Among the entries below, find the lines that contain the string "left". State only how many there are.

§ **DATASET RECORDS**
* * * * * * * * *

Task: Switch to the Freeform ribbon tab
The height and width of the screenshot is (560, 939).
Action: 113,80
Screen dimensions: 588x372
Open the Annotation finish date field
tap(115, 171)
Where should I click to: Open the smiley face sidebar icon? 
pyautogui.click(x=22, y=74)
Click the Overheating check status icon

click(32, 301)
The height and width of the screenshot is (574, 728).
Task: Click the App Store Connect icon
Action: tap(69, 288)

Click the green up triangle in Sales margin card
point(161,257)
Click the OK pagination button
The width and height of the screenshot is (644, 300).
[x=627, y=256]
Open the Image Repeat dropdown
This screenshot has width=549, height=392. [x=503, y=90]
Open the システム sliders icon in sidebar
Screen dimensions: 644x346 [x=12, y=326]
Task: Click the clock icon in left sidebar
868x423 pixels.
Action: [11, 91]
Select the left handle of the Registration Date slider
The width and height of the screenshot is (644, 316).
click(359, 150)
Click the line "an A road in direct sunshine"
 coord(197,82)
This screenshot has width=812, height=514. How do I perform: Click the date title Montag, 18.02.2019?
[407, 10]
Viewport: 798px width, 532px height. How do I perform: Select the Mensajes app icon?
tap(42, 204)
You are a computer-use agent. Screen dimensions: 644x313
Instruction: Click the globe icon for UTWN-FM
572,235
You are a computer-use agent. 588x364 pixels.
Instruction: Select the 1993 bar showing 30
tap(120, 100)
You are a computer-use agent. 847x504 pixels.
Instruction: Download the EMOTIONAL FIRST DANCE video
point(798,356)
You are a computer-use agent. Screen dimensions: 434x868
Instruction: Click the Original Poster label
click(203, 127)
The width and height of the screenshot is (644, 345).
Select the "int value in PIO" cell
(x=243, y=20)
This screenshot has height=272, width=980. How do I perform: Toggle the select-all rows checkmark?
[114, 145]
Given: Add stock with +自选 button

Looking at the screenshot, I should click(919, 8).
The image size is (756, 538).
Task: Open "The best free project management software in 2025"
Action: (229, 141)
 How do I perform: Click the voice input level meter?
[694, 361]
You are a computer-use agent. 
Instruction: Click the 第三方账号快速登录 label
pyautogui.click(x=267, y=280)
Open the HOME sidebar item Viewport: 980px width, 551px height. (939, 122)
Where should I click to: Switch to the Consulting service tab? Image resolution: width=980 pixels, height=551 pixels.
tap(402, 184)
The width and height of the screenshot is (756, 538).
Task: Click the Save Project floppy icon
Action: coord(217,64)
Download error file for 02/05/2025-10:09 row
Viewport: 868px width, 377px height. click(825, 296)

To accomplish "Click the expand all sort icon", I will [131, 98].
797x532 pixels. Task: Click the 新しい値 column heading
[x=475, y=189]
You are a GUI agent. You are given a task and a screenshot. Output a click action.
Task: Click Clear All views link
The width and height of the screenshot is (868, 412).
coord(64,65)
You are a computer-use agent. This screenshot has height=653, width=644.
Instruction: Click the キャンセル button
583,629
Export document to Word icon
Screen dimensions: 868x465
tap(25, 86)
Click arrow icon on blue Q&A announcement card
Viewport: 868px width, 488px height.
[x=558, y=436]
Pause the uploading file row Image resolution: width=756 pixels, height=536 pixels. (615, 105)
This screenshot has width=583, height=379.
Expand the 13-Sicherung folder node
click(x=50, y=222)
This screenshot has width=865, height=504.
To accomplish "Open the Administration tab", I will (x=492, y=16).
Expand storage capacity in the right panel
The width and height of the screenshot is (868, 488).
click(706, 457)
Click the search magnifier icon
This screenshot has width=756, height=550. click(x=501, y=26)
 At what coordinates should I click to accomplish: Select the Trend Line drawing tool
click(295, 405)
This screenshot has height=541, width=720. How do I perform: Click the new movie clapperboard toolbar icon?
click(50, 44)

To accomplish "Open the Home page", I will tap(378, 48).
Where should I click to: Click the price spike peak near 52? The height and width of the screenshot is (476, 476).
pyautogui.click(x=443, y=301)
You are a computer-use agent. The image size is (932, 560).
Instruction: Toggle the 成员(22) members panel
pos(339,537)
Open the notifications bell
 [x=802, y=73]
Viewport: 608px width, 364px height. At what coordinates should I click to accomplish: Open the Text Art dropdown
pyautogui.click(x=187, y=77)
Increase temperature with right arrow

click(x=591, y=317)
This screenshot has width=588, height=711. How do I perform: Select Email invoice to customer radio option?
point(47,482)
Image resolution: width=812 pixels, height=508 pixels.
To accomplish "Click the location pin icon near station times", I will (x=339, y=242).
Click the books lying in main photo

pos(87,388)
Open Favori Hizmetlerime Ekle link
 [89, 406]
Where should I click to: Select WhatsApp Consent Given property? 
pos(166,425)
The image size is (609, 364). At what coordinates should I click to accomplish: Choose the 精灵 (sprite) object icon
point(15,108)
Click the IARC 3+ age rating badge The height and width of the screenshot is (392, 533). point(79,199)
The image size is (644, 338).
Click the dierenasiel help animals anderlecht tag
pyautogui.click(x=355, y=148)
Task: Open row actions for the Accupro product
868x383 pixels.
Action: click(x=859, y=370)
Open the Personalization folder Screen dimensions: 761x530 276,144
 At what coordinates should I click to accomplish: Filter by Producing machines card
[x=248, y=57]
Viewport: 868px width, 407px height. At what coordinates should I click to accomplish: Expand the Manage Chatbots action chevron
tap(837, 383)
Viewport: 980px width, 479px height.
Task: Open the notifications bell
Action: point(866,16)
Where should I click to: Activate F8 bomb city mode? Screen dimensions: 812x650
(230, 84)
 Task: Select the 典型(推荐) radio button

* * * * * * * * *

§ **OUTPUT BELOW**
2